L'ABPPUM redoute aussi que, face à une diminution de l’offre des programmes, des étudiants francophones en milieu minoritaire décident de se tourner vers le secteur anglophone, ou qu'ils quittent la province.

La priorité, c’est de se former dans tous les domaines, parce qu'il n'y a pas d’autres options. On ne peut pas décider quel groupe de jeunes on va abandonner : les arts, les sciences... On ne peut pas faire ce choix pour notre population, il faut trouver des solutions, indique M. Lang.

Si on veut couper les programmes, les conséquences vont être très, très graves

Une citation de Yalla Sangare, professeur à l’Université Sainte-Anne

L’avis est partagé par Yalla Sangare, trésorier de l’Association canadienne des professeures et professeurs d'université, et professeur à l'Université Sainte-Anne.
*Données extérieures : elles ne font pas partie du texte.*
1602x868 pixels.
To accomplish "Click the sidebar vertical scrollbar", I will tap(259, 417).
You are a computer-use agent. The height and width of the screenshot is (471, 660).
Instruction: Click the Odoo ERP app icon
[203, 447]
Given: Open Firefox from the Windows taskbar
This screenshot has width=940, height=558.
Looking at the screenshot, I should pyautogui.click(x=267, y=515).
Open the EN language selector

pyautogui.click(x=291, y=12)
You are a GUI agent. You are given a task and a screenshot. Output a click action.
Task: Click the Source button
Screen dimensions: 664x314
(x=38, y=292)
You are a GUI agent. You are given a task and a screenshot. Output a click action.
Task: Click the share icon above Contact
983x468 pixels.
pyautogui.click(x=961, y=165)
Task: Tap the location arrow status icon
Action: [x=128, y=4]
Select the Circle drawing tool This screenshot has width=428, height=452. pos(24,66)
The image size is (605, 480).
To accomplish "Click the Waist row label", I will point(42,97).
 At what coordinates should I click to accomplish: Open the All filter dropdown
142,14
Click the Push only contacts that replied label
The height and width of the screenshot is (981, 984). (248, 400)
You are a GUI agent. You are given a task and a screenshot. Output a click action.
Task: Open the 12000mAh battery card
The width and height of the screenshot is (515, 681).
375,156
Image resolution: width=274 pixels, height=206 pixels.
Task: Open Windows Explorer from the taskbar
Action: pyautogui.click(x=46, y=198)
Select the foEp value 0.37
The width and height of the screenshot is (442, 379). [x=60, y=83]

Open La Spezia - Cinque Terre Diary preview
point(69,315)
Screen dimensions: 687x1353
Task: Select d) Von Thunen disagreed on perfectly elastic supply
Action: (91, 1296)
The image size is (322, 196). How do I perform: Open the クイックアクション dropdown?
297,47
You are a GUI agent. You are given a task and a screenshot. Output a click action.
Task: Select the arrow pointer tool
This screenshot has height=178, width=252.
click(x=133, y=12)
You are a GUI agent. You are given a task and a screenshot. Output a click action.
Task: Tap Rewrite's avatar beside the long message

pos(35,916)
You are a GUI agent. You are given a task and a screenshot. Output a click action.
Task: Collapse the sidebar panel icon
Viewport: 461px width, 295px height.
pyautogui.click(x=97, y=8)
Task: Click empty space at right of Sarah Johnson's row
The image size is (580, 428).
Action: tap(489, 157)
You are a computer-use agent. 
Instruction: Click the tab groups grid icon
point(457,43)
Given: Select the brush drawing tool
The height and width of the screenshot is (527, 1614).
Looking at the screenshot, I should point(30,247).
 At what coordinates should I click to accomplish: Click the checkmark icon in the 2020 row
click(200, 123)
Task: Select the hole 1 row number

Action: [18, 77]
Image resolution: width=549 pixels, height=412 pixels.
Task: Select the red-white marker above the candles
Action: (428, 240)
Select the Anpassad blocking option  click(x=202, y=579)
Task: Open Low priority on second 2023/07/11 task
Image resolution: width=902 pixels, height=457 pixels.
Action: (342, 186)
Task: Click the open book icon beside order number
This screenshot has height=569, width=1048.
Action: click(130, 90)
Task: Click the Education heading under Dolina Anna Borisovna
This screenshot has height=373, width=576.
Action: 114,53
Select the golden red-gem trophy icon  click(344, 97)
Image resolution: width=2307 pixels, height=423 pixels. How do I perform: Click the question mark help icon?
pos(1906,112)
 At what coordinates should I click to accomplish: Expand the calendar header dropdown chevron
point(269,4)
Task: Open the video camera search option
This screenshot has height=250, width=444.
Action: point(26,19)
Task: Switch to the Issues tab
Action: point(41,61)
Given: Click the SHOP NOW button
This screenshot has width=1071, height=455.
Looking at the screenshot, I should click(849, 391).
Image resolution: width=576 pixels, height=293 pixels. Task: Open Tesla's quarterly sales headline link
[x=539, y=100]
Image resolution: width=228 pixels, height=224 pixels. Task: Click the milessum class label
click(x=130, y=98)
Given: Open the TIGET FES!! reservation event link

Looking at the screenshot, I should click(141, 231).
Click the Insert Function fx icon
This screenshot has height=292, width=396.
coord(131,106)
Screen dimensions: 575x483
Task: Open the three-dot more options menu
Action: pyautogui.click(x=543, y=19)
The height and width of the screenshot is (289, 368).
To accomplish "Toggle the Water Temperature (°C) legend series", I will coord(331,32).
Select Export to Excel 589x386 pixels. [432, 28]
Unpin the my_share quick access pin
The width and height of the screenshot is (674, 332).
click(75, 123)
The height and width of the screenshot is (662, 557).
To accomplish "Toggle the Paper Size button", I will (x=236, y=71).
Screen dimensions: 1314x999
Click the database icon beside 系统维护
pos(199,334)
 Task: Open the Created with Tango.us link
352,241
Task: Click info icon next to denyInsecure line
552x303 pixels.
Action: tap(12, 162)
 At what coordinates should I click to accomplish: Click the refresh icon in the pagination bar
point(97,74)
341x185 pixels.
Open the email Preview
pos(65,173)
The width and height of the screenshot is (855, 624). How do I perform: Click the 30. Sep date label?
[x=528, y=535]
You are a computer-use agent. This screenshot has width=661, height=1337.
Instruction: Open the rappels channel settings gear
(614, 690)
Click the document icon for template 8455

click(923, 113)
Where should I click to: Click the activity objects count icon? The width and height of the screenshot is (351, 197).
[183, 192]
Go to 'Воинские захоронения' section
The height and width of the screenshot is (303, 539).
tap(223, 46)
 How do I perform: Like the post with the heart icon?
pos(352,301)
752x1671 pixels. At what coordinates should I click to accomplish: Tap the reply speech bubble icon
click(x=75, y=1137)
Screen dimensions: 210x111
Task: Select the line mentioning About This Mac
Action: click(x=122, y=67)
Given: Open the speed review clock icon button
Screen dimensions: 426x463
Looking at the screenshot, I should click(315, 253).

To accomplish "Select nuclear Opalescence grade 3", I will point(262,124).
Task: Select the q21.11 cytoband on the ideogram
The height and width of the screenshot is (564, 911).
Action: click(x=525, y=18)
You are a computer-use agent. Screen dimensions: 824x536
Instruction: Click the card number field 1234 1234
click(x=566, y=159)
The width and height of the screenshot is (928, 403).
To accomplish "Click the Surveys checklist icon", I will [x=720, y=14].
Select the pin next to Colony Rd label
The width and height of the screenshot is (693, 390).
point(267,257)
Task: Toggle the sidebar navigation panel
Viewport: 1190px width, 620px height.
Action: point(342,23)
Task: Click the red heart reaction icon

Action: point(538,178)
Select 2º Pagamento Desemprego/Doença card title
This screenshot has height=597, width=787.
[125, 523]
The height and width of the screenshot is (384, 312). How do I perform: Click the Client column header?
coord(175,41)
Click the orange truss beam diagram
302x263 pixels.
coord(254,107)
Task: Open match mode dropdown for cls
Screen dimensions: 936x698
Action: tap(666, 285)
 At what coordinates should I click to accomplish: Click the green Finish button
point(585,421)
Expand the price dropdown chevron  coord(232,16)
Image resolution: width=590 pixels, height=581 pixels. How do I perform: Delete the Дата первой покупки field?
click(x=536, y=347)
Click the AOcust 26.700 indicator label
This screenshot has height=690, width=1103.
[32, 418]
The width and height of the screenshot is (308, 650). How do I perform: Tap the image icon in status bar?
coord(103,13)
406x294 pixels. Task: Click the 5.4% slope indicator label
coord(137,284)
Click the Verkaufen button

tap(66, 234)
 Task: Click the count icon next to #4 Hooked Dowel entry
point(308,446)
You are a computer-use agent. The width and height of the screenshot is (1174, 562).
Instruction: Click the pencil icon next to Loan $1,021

Portrait de Yalla Sangaré.

Yalla Sangaré est directeur du Département des sciences administratives à l'Université Sainte-Anne, en Nouvelle-Écosse.

Photo : ACPPU

Quand vous coupez un programme à Toronto, à Vancouver, à Montréal, il n'y a pas de problème parce qu’il y a plusieurs universités. Mais quand vous coupez un programme à Saint-Boniface, au campus Saint-Jean, vous êtes en train de dire que les francophones ne peuvent pas avoir une éducation dans leur langue, affirme M. Sangare

La décision de l’Université Laurentienne pourrait agir comme un électrochoc sur une situation qui perdure depuis trop longtemps, fait valoir Yalla Sangare.

Ça peut avoir l’effet d’une douche froide pour une raison assez simple. Certaines choses qu’on voit à l’Université Laurentienne existent aussi ailleurs. Par exemple, il y a un déclin démographique dans beaucoup de régions desservies par les universités francophones à l’extérieur du Québec. En Atlantique, c’est absolument le cas.